Outside groups gird for gay marriage fight

Last modified: 1/2/2011 12:00:00 AM
The Family Research Council in Washington, D.C., has vowed to do 'whatever it takes' to repeal gay marriage in New Hampshire. Gay & Lesbian Advocates & Defenders in Boston is promising to do 'whatever it takes' to stop them.

From Massachusetts to Maine, Washington to New York, gay marriage activists have their eye on New Hampshire, where lawmakers this session will consider whether to repeal the year-old law permitting same-sex marriage.

As local activists pay homage to the idea of a 'New Hampshire discussion,' both sides are preparing for a deluge of outside money and support.

'There's national implications on the line,' said Kevin Smith, executive director of Cornerstone Action, a Manchester-based conservative advocacy group. '(Outside groups) have a vested interest.'

Mo Baxley, executive director of New Hampshire Freedom to Marry, pointed out that groups like the Washington-based National Organization for Marriage already participated in the New Hampshire elections. 'Whether we choose to or not, I think we're going to be a battleground state,' Baxley said.

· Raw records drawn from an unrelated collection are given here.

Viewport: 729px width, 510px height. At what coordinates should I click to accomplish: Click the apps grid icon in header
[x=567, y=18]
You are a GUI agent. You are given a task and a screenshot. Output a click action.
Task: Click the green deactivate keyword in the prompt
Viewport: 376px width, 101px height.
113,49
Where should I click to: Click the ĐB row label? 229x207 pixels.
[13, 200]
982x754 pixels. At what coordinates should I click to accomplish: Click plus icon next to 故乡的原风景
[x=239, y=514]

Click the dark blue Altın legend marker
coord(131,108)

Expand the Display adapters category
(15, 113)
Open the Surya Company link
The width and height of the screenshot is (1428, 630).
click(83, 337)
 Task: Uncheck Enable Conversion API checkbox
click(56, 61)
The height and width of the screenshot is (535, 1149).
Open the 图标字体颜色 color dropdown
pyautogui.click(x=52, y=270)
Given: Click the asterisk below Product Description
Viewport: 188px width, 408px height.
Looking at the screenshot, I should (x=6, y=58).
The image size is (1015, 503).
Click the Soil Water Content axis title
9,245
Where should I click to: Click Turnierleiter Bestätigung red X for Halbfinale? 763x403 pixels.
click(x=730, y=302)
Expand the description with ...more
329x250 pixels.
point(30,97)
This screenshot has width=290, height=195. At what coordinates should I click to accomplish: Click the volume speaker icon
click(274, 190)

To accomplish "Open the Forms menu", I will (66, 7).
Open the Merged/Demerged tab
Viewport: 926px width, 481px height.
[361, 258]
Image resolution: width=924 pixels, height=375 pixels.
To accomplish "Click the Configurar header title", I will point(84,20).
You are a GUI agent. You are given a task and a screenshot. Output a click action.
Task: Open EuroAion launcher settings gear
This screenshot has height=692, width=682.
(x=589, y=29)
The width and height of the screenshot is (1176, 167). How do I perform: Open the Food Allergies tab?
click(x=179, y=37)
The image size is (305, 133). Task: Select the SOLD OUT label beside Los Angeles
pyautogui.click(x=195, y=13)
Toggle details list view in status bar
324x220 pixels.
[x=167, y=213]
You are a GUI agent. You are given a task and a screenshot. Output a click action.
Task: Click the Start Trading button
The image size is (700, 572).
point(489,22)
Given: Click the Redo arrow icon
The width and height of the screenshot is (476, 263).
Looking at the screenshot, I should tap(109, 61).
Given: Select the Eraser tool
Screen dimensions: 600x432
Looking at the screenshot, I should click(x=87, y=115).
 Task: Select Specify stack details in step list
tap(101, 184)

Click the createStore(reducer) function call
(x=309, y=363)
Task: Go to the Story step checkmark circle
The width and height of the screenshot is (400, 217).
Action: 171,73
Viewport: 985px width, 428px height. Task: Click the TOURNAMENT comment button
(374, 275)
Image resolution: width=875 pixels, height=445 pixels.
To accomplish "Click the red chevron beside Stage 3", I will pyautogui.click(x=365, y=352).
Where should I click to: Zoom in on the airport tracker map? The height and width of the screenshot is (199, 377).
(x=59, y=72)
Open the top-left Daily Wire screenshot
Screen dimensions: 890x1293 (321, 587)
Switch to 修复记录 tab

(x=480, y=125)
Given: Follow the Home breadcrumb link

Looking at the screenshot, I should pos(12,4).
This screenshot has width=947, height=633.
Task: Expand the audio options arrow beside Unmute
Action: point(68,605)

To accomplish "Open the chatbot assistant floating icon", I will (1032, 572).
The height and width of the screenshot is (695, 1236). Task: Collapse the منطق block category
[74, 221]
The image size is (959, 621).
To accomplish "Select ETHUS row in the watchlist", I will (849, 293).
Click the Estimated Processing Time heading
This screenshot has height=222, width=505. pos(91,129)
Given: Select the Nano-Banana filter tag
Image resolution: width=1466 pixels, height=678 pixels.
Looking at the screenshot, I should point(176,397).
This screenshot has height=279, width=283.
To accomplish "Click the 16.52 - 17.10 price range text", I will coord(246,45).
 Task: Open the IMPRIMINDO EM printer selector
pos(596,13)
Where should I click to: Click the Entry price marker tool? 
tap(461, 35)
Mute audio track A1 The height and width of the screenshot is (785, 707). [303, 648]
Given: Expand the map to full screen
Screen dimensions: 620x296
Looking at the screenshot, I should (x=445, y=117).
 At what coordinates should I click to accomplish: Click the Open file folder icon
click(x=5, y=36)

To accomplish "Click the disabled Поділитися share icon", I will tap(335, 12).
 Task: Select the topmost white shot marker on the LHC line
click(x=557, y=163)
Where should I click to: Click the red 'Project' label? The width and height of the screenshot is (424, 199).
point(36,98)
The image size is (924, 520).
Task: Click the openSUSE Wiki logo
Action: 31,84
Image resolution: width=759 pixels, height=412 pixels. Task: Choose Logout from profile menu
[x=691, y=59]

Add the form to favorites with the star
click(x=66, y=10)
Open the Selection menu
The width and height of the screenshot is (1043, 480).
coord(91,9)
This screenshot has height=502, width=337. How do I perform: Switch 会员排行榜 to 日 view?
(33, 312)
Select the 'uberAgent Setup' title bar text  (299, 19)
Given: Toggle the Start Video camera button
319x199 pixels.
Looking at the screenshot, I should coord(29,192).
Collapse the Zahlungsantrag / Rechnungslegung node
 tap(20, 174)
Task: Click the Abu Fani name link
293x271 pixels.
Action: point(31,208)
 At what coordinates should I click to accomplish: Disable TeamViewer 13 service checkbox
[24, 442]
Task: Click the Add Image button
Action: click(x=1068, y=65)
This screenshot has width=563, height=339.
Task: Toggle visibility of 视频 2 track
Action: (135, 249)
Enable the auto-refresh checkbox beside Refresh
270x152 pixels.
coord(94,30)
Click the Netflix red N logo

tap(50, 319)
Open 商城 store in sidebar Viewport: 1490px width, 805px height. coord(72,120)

Same-sex marriage was passed by a Democratic-led Legislature in 2009, mostly along party lines. Democratic Gov. John Lynch signed it into law that June, and the first couples were married Jan. 1, 2010. When the gay marriage bill was first introduced, few expected it to pass, and the stunning votes in the Legislature gave activists little time to prepare.

Now, however, the legislative calculus has flipped, with Republicans winning 19 seats in the Senate and 298 seats in the House. It seems likely that a gay marriage repeal will pass the House and Senate. The major question is whether opponents of same-sex marriage will have the two-thirds vote necessary in both chambers to override Lynch's promised veto. This time, local and national advocates have ample time to prepare their strategies.

'We've been ramping up,' Baxley said. 'I think long term the people of New Hampshire support marriage equality, and support equality period. . . . In the short term, I think we've got a battle on our hands.'

The lead organizations in the fight are likely to be Cornerstone Action and New Hampshire Freedom to Marry. Cornerstone is affiliated with a national organization - CitizenLink (formerly Focus on the Family) - which could support state efforts. But both sides are also attracting attention from other groups.

On the side of repealing gay marriage, the National Organization for Marriage spent nearly $1.5 million on campaign ads against Lynch. The day after the November election, National Organization for Marriage President Brian Brown said in a press release that the organization is 'poised to start taking back territory where (gay marriage) was wrongly enacted in places like New Hampshire and Iowa. That will be the next battleground, and we are confident of victory.'

Brown said last week that the organization will continue to work closely with Cornerstone 'to make sure that the wrong of forcing same-sex marriage on New Hampshire is corrected.'

The Family Research Council also has a presence in New Hampshire, which it plans to continue. It contributed the legal maximum donation of $5,000 to Cornerstone's PAC during the elections. Tom McClusky, senior vice president of the group's policy wing, said the group has invested in making New Hampshire's Legislature more friendly to traditional marriage. 'We don't want to see that go to waste,' McClusky said.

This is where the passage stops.